*WHAT TO WORK ON*
Below are some records; output exactly the lines from the line with "You are a GUI" to the line with "Task: Edit nominal", both ends kept, and nothing more.

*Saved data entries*
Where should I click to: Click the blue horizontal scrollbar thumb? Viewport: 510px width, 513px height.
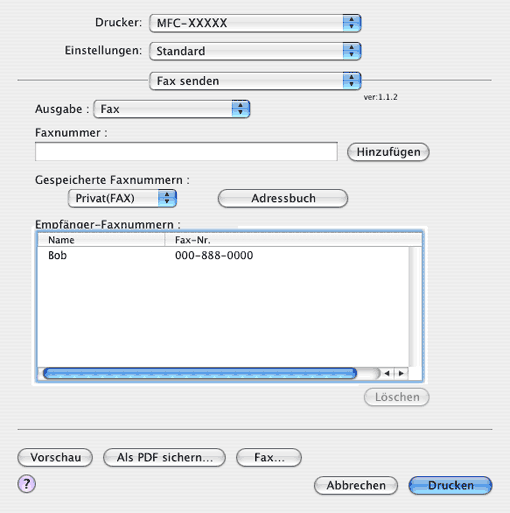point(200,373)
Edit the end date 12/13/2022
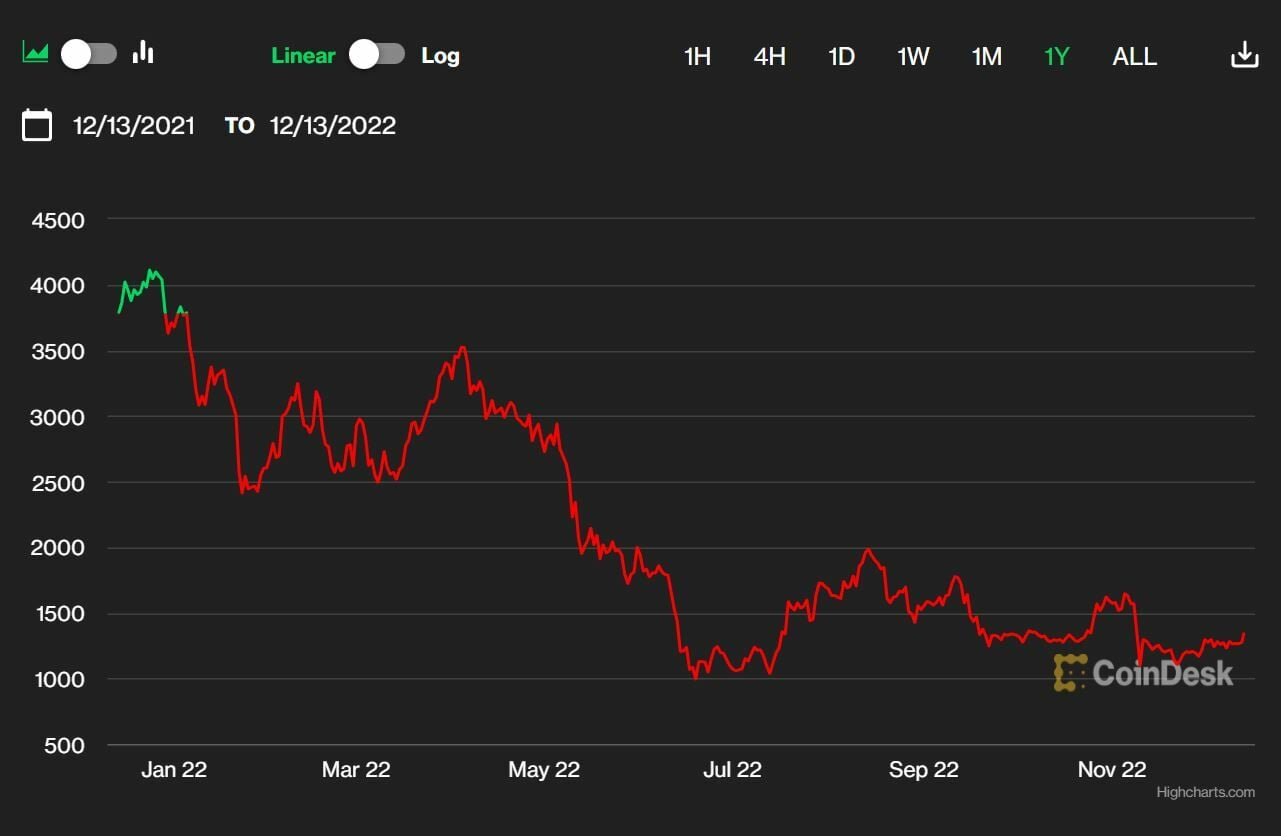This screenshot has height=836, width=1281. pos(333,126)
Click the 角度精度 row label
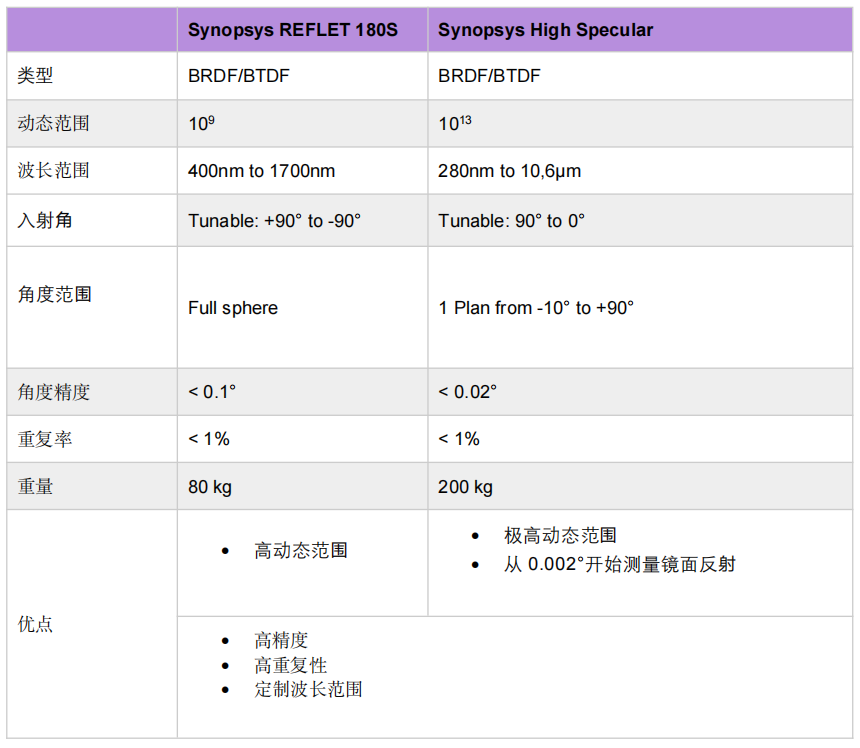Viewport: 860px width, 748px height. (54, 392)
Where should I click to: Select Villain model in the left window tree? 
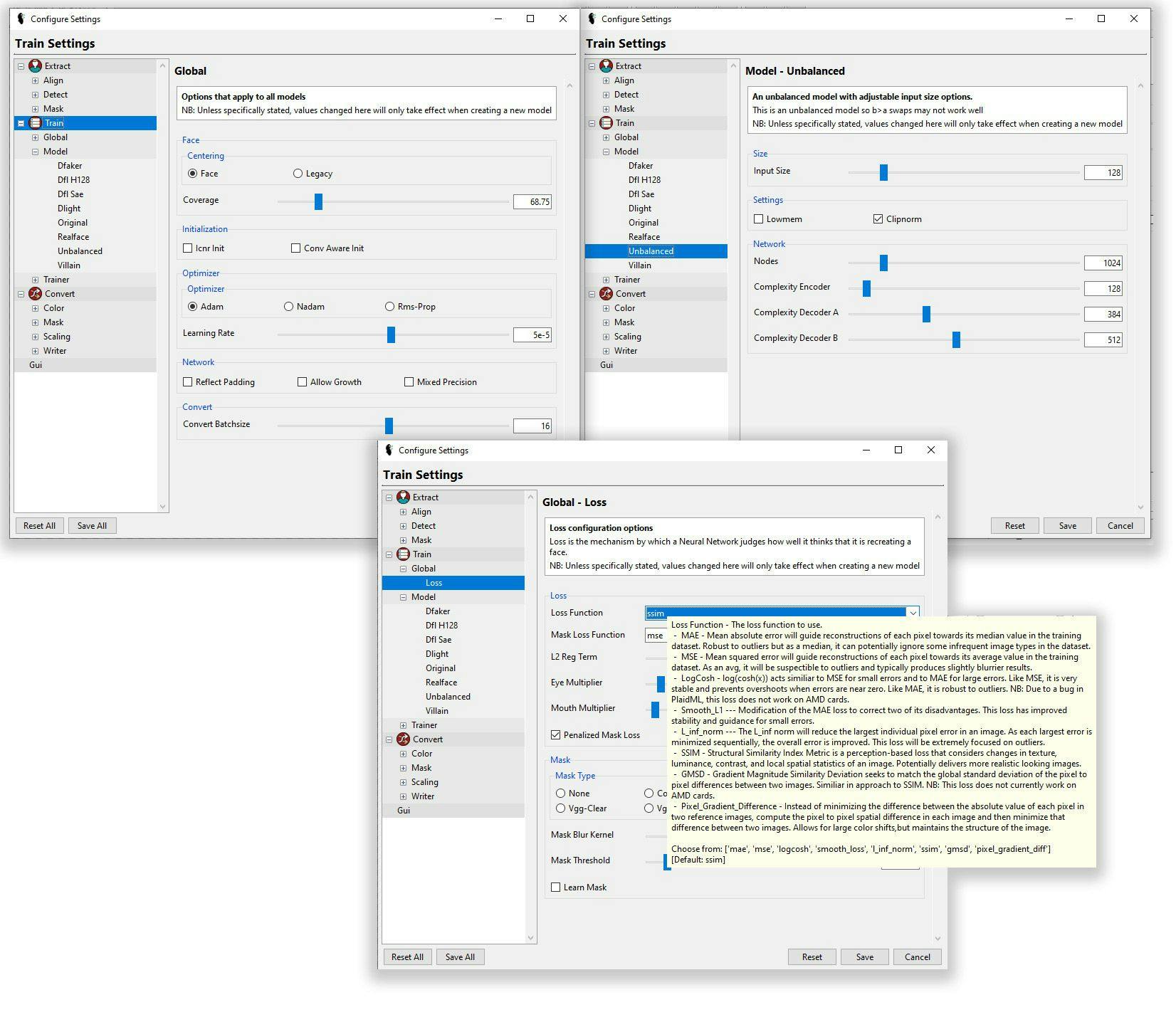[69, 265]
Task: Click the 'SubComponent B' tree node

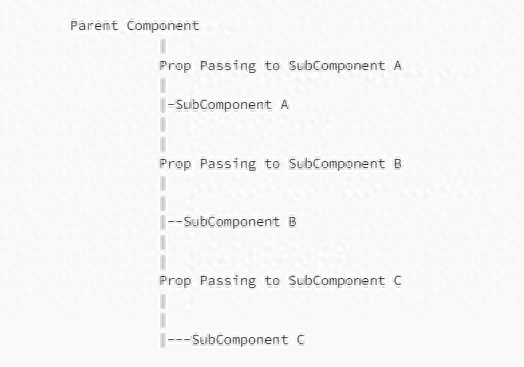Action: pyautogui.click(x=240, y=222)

==

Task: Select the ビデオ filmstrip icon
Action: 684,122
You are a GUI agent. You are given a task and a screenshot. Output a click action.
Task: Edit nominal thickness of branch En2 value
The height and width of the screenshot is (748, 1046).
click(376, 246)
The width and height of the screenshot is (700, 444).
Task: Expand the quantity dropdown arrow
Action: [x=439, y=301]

...

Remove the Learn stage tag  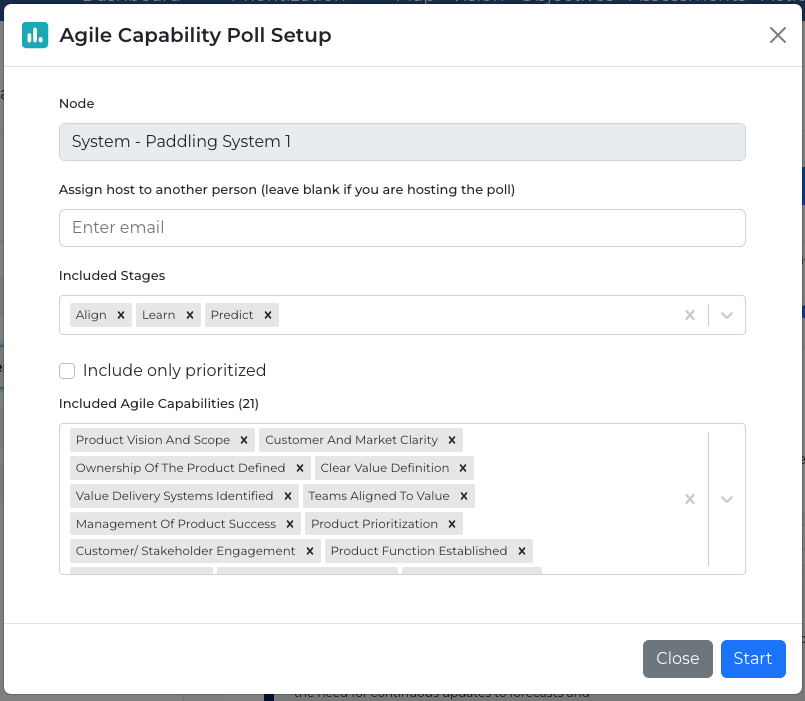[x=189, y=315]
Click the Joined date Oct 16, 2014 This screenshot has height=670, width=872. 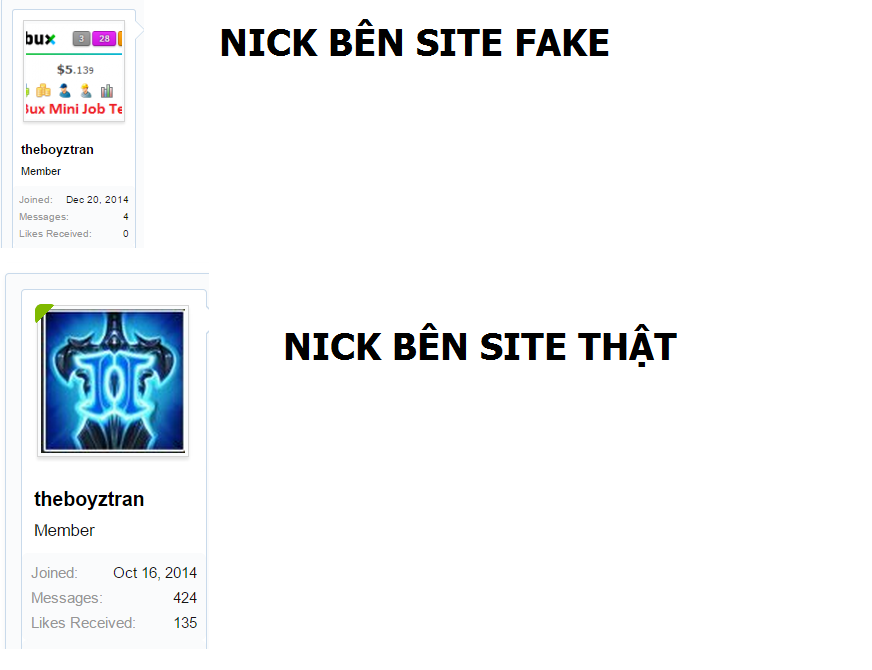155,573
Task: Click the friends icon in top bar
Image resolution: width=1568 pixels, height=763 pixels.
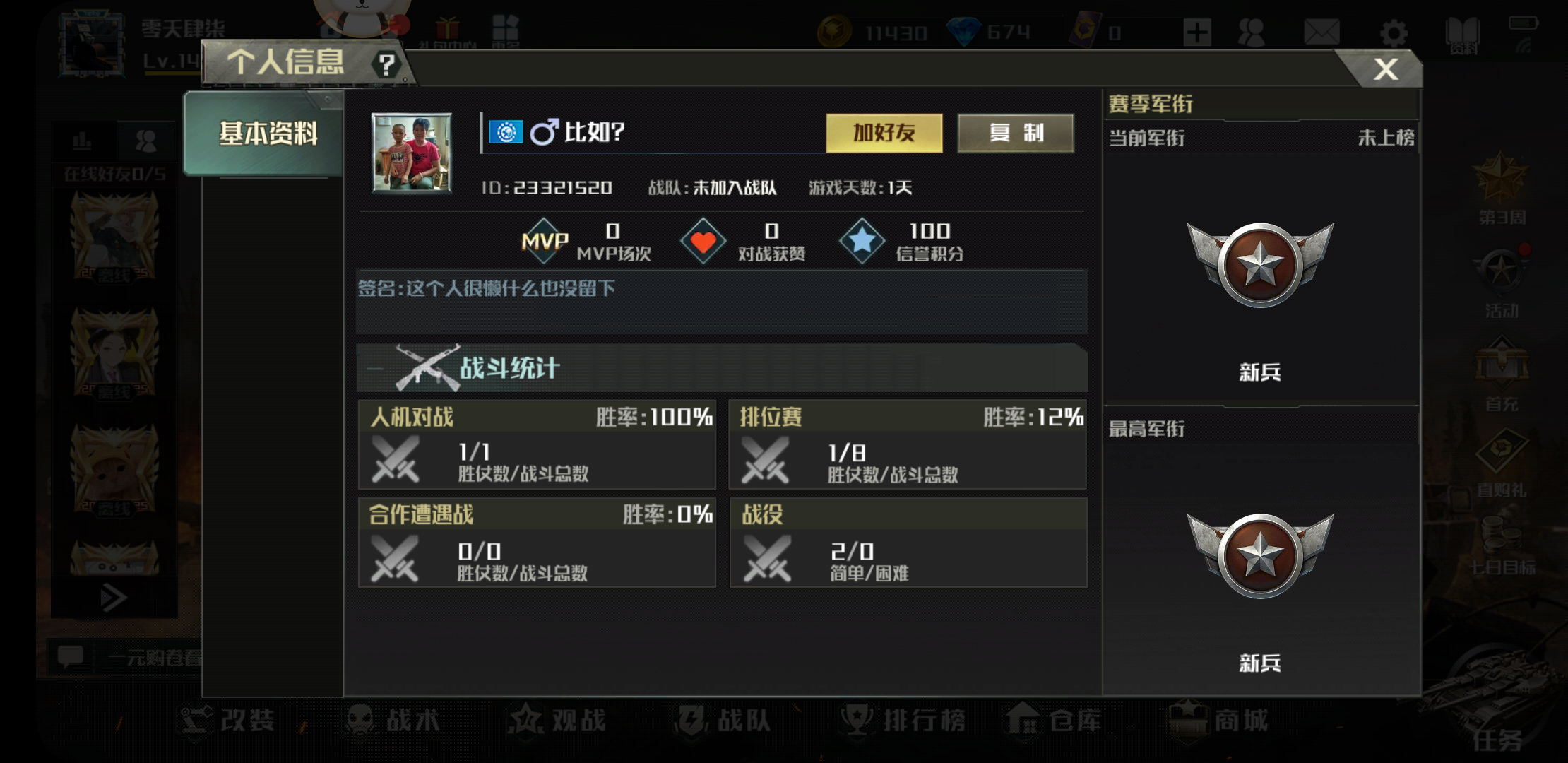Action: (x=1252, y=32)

*SOLUTION FOR THIS PROBLEM*
You are a GUI agent. You are given a task and a screenshot. Output a click action.
Task: Edit nominal thickness of branch En2 value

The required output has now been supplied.